Fables of naming whose tensions are shifts in sounds and intentions and whose paragraph planes may be heard as the advancing contours of one narrative body. A theme of human habitation as dialogue with the life outside it, as this dialogue occurs in language, the word’s dialogue with the life of the word, the languages of others, and the mind of the reader. Plot and identity are continually encroached upon by that which they exclude. In the tradition of Gertrude Stein, Einzig questions the adequacy of names and studies the way “what happens” accrues out of the possible and the gradual.
Barbara Einzig is the author of Color (Membrane), Disappearing Work (The Figures) and Robinson Crusoe (Membrane). She has also translated Russian poetry and from Siberian oral traditions.
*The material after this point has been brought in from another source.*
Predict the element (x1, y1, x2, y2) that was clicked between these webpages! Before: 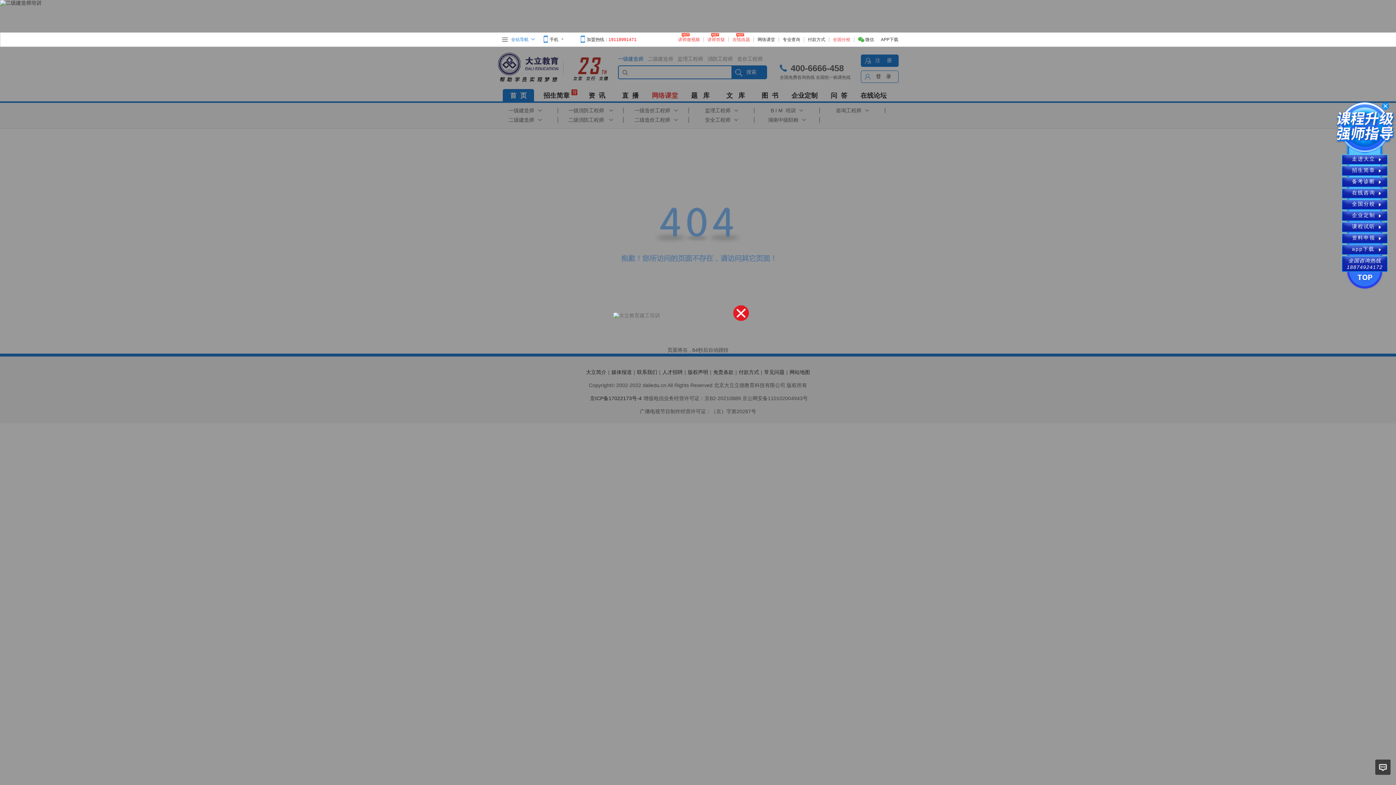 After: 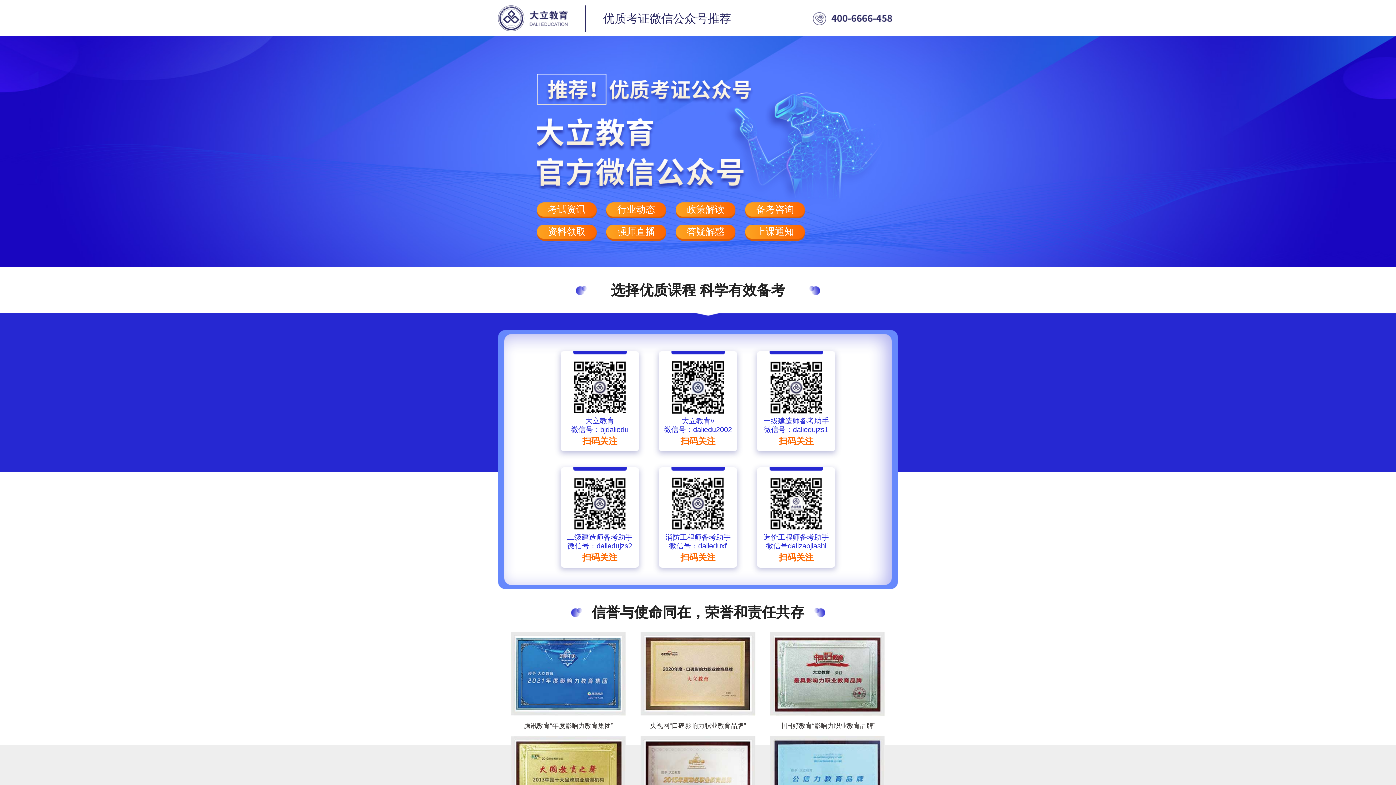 Action: label: 微信 bbox: (858, 37, 881, 42)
“Einzig treats language as a liquid, perhaps as an amber. She is not as interested in disfiguration as she is in the gaps between the words, the whispered voice…. Einzig attend to the landscape we are in with precision and brilliant clarity.”
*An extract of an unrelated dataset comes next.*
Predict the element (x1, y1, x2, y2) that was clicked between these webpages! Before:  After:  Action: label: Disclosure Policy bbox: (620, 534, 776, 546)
–Joel Lewis, American Book Review
“The technique is gestural, impressionistic, even secretive; sometimes as compressed as the heart of a dark star. Einzig fiercely resists paraphrase and reduction.”
–Bill Bamberger, New Pages
“The writing is elegant. The dispersal of the narrative is an important part of the pleasure”
–Janet Gray, The Kindred Spirit
“The power of these poems is in the range of the associations evoked: a deliberate act of the mind, which is both her own doing & a signal of a new age of poets. The offerings of a tuned & generous mind.”